There is an interesting story out this week of how comedians are avoiding college campuses due to the increasing levels of speech regulations and complaints over speech deemed insulting to any group. We have been discussing the rapid expansion of speech controls on campuses and the loss of core principles of free speech that once defined American academia. The rule today appears to be to laugh less and protest more on campus.
An example occurred last December when Bill Maher was the subject of a petition drive at the University of California Berkeley by activists opposed to his speaking at winter commencement because of his past remarks criticizing Muslims.
Other comedians reportedly shunning colleges and universities are Jerry Seinfeld, Larry the Cable Guy and Chris Rock.

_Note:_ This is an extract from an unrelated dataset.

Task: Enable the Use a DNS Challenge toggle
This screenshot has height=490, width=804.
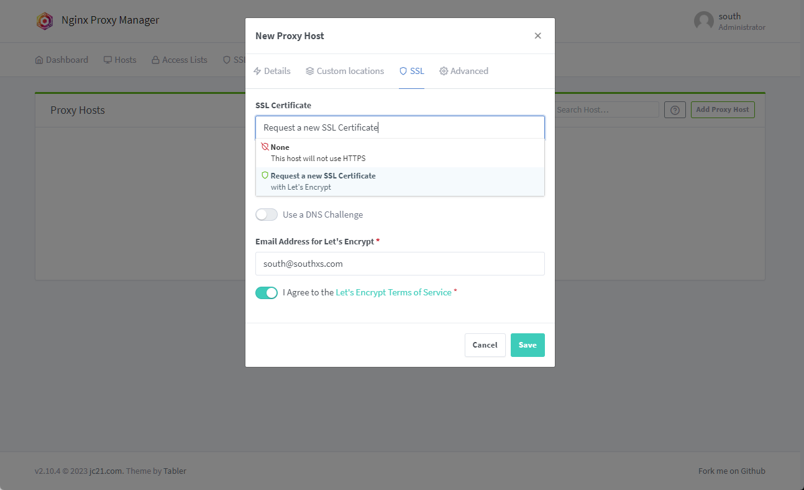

Seinfeld is quoted as saying “[Young people] just want to use these words: ‘That’s racist;’ ‘That’s sexist;’ ‘That’s prejudice.’ … They don’t know what the hell they’re talking about.”
I am more concerned about the loss of student than comedian speech. However, both reflect a growing trend toward speech regulation. Ironically, baby boomers who once renowned for free speech on campuses are now rallying to the cause of censorship and speech regulation in the name of pluralism. This includes faculty and students who have supported a California professor who not only destroyed a pro-life display but assaulted those voicing an opposing view to her own. Now that I think about it, there really is nothing funny about what is happening on campuses.